In this way (surprisingly) the Spirit “chiasms” (or inverts by crossing a boundary in a creative way, the opposite of revolution, which is not fecundate) with “Fact” (which we tend to identify somewhat strangely with pure matter, the Son who is “matter incarnate” is seen as the heart of the worlds with a logic that transcends analytical power alone, and the Father is not the brutal demi-God who oppresses, but rather the Archetype or “Ground”, the “infinite possibility” Himself, out of which all proceeds.
Tomberg has pointed out that pantheism, emanationism, demi-urgism, and creation ex nihilo all correspond to various aspects or levels of Being, all true, which can be properly coordinated in the One.
This is why the medievals did not mind reading the Timaeus, which frankly teaches that there is a demi-Urge, or perusing the Stoics (whose spirituality they did not share as much in common with as the theurgic tradition of Plotinus), which emphasizes the unity of the Logos in the natural world (pantheism), or in picking up Iamblichus or Plotinus (whose systems of theurgy were incorporated into the Roman mass).
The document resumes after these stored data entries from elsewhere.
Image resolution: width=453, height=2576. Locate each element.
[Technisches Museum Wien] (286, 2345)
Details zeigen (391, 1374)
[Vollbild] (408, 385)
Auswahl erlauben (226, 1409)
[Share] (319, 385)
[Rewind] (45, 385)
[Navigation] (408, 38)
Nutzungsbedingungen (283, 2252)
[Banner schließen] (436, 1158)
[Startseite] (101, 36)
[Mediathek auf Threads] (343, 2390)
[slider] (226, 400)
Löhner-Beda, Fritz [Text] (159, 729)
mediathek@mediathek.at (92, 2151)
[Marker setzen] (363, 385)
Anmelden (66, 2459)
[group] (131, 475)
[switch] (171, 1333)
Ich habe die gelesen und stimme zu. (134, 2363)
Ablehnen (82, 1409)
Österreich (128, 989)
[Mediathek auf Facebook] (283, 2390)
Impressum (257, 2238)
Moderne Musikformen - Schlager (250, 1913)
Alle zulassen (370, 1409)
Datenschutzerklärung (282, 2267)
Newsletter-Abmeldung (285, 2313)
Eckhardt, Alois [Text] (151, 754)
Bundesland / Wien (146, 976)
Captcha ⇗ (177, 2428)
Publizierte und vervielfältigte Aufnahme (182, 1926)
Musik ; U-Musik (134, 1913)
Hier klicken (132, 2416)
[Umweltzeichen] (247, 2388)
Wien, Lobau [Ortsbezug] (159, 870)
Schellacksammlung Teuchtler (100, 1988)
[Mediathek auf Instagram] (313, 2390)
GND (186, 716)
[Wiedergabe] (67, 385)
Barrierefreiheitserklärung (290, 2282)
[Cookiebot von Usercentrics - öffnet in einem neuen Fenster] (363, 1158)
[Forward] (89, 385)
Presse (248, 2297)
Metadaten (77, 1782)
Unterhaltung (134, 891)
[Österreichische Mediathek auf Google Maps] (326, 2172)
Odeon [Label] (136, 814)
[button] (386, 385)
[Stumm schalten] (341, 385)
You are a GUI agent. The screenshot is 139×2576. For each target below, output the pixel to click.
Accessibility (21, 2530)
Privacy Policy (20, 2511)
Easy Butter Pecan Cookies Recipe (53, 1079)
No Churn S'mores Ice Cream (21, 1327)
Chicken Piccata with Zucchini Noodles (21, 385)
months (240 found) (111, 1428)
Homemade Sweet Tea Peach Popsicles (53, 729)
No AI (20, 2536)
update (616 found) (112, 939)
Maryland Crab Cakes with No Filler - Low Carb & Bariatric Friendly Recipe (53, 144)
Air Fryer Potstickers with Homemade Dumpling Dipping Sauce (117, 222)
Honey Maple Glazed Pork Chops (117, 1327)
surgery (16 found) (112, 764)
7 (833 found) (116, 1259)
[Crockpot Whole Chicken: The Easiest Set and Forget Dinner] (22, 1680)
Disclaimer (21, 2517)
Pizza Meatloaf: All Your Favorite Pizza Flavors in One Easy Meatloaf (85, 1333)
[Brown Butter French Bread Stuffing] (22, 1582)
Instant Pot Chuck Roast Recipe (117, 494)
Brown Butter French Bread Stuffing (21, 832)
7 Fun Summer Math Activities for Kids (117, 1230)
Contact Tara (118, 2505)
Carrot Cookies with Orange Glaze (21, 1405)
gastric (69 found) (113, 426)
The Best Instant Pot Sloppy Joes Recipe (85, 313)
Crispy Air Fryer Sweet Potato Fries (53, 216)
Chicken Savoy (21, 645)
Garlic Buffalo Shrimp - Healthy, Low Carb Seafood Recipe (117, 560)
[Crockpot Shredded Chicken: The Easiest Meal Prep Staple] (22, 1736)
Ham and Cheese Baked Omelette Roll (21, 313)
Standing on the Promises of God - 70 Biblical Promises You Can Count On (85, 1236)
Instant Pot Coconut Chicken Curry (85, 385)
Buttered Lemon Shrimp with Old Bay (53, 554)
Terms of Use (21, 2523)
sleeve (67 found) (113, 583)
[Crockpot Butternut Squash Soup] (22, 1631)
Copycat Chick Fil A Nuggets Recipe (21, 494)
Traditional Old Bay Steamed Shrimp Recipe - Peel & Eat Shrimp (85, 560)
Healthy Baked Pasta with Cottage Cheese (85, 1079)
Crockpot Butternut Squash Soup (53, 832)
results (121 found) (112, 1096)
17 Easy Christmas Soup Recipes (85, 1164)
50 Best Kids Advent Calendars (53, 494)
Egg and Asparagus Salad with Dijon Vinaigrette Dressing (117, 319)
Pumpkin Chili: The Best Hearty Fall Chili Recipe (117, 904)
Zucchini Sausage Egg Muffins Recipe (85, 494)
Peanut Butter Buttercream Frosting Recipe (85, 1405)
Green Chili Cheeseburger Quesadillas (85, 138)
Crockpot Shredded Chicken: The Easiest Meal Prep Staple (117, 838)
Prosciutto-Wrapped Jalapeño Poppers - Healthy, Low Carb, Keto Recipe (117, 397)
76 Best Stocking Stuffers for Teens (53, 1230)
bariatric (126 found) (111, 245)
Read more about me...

They held all this together with the Grammar of Dogma, which demanded that the mystery of the Spirit as it actualizes in matter is the foundation point for slowly climbing Parnassus and reaching the heights which in earlier ages may have been scaled more swiftly or dramatically by avatars and heroes who shared a small portion of the charisma of Christ.

Now that Christ has come, the real work begins! Rather than rely on being born as a “son of God” dedicate to Apollo (like Pythagoras), or being conceived by the interaction between Olympian celestials and mortals (like Hercules), we have been fully restored. But being fully restored, the work has only just begun, as it is now our calling in this darkest and brightest of all Ages to achieve on the inside, project on the outside, and re-echo the divine nuptials that have been consummated between Heaven and Earth. This is the chivalric destiny the Middle Ages glimpsed and began to achieve, & this is what each must set themselves again to do.

To that end, it is encouraging that, even in John of Salisbury’s “bright age of Faith”, he complains that false philosophers and fake Christians abounded, that learning was already turning dim, that madness was loose upon the earth in the form of institutional folly, and that corruption too often triumphed over virtue (he and Thomas Beckett were allies). Maybe the Age we live in, as Cologero has said, has its own unique advantages, and that much can be done in candlelight, away from the hustle and bustle of a world that (even at its best) was ambiguous about accepting the Lordship of the King.